La 50e législature a débuté lundi après-midi. Luzi Stamm (UDC/AG), le doyen de fonction, et la plus jeune nouvelle élue Lisa Mazzone (Verts/GE) ont prononcé les discours d’ouverture au Conseil national.

Luzi Stamm a énuméré pêle-mêle les événements qui ont marqué ses vingt-quatre années sous la Coupole. L’élu de 63 ans a notamment cité la visite en Suisse de Mikhaïl Gorbatchev, l’entrée de la Suisse dans l’espace Schengen, le fou rire de l’ancien conseiller fédéral Hans-Rudolf Merz ou encore la fusillade au parlement de Zoug.

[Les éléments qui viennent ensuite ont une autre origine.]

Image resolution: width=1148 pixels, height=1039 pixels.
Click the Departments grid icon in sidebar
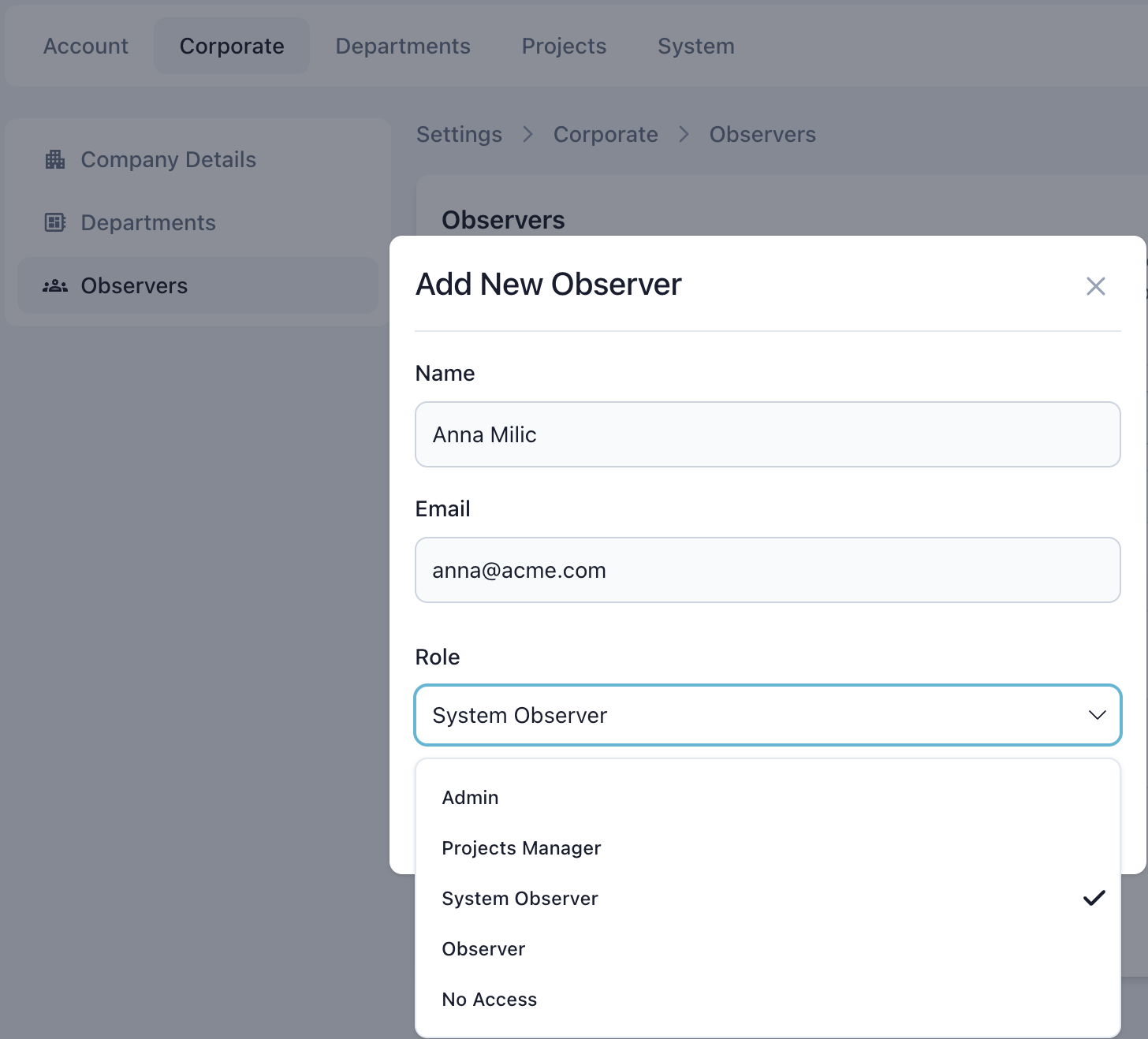click(x=54, y=222)
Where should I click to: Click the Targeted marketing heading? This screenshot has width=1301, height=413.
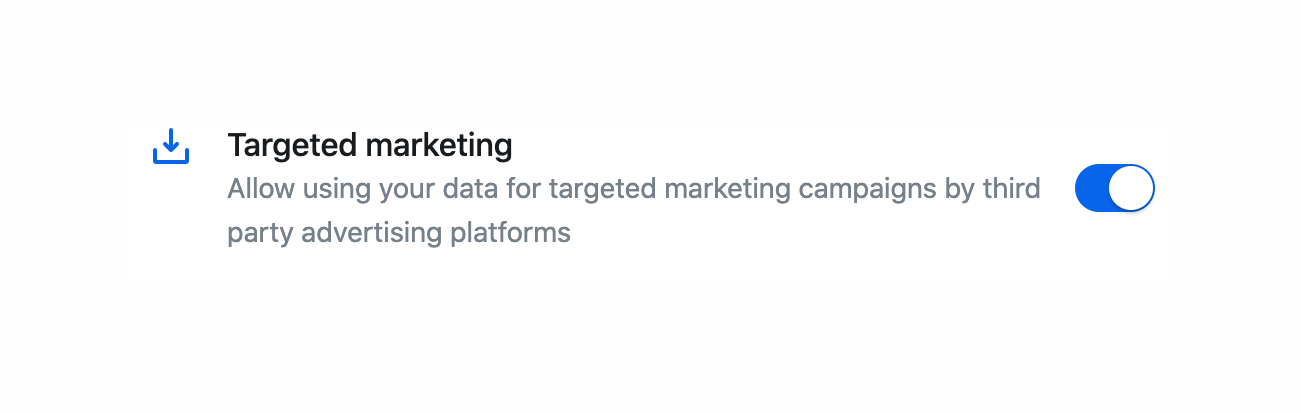click(370, 146)
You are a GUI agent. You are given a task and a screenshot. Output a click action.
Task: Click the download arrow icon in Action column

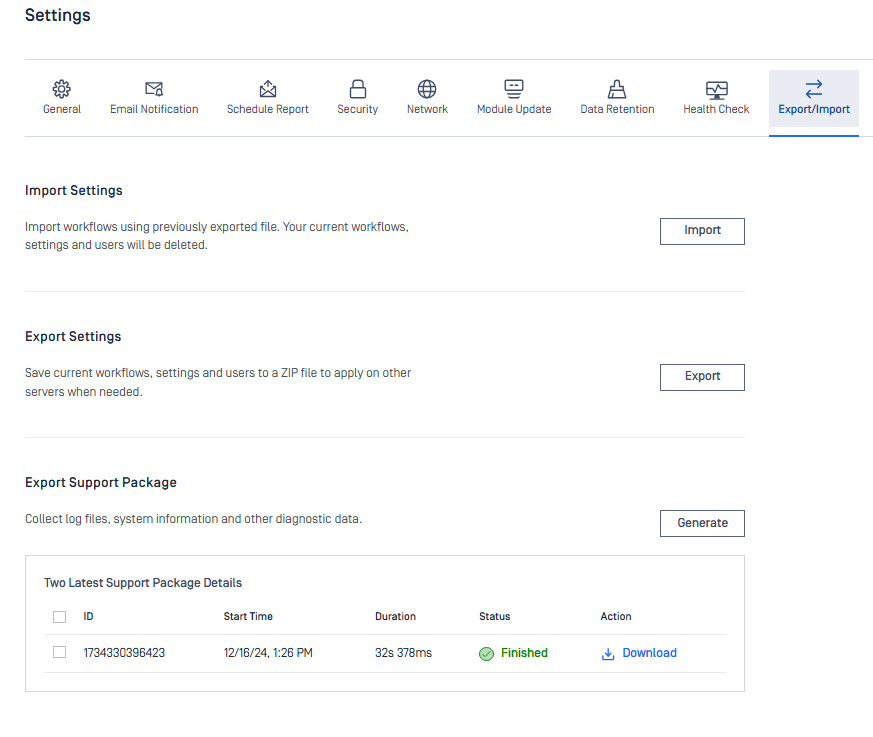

Cette tragédie montre que les parlementaires peuvent parfois être marqués par des drames et que la Suisse n’est pas à l’abri de tragédies, a-t-il continué. Et quand on regarde la souffrance de la population en Italie, en Espagne ou en France, cela fait souci et on a la responsabilité de faire le maximum pour l’éviter.

Mais l’Argovien, emporté par moments par des élans lyriques, a également tenu à rappeler que la Suisse vit dans un monde merveilleux. «What a wonderful political system», et c’est formidable de pouvoir travailler avec vous, a-t-il déclaré en anglais, faisant référence à la chanson de Louis Armstrong.

Agir ensemble

Lisa Mazzone, âgée de 27 ans, a quant à elle rappelé l’urgence d’agir pour notre planète. «Quel bouleversement faudra-t-il pour qu’il y ait une mobilisation politique?» a-t-elle lancé dans son allocution en français et en allemand.

«Combien de victimes devrons-nous déplorer pour que l’indignation qu’elles susciteront traverse les murs du parlement», a poursuivi celle qui siège pour la première fois sous la Coupole. De l’accès aux ressources naturelles à l’aménagement du territoire, de l’économie à l’énergie, des flux migratoires à la mobilité, «nos problèmes» sont tous liés à l’environnement.

«Certaines décisions que nous prenons aujourd’hui auront un impact durant de longues années», a insisté la benjamine de la Chambre du peuple. Et il est important que la Suisse n’agisse pas seule, mais comme une partie d’un tout.